В мае или начале июня 1926 года Набоков написал новеллу «Сказка»47. Черт в обличье дамы средних лет дает робкому Эрвину шанс осуществить свои фантазии наяву. В его распоряжении один день, в течение которого он может отобрать женщин для своего гарема, но при одном условии: число их должно быть нечетным. К вечеру в воскресенье Эрвин отобрал взглядом ровно дюжину соблазнительных женщин, и ему приходится гнаться по быстро пустеющим улицам за последней добычей – незнакомкой, которая даже со спины выглядит самой привлекательной из всех.
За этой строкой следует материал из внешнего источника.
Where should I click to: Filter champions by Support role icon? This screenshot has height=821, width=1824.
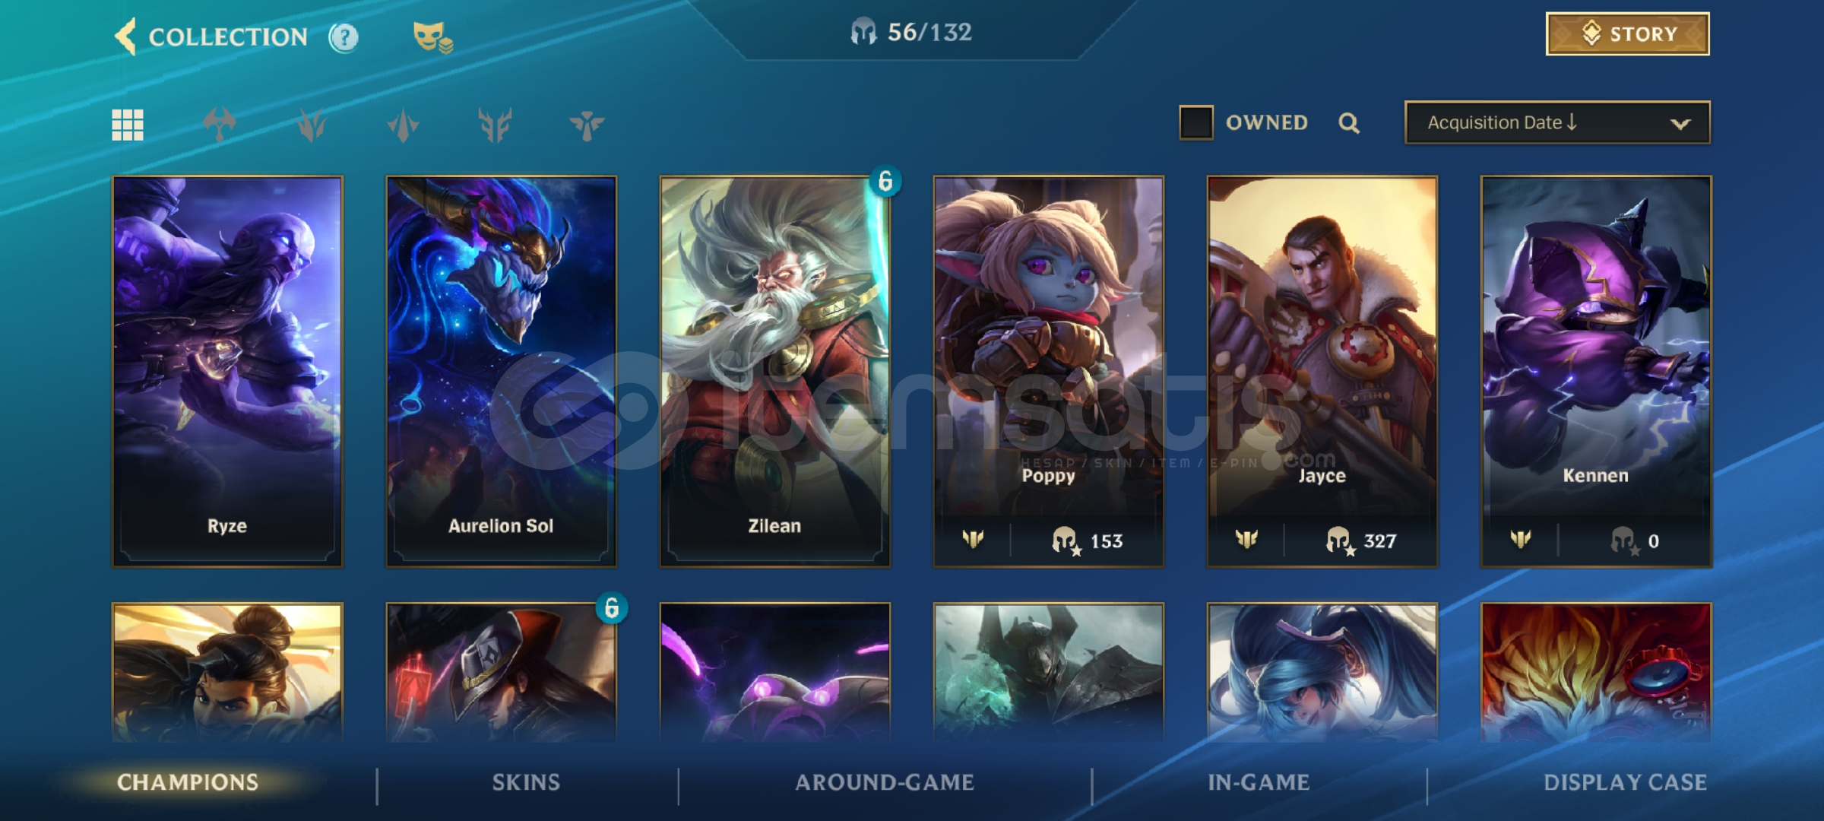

Наконец в полночь ему удается взглянуть ей в лицо, и тут оказывается, что это самая первая из его избранниц, и, таким образом, игра проиграна[95]95
«Главная прелесть этого рассказа, – пишет Набоков Эндрю Филду (26 сентября 1966 года), – в том, что герой получил бы свой гарем, если бы он не добавил к своему списку нимфетку (№ 12), поскольку нечетное число 11 не изменилось бы на четное от прибавления к нему последней, уже выбранной раньше девушки (№ 1)».
[Закрыть]. Своей занимательностью этот рассказ – явно гофманианский, с отголосками толстовского «Много ли человеку земли нужно?» – обязан главным образом комической интерпретации повседневного и потустороннего: даме-черту надоело нынешнее обличье, ее раздражает то, что ее принято представлять в виде мужчины с рогами и хвостом, хотя она всего раз появилась в этом образе. Рассказ сочетает чистую фантастику и психологическую детализацию, форму сказки и реалистическую тему полового влечения. Особенно характерны для Набокова те мельчайшие знаки, по которым Эрвин догадывается, что сделанный им выбор учтен. Например, его взгляд останавливается на девушке с розой на отвороте жакетки, и тут же он замечает рекламу («светлоусый турок в феске и крупное слово „Да!“ – а под ним помельче: „Я курю только Розу Востока“»), словно бы этот случай был запланирован заранее, словно бы каждая деталь мира составляла часть узора, ключа к которому мы обычно лишены.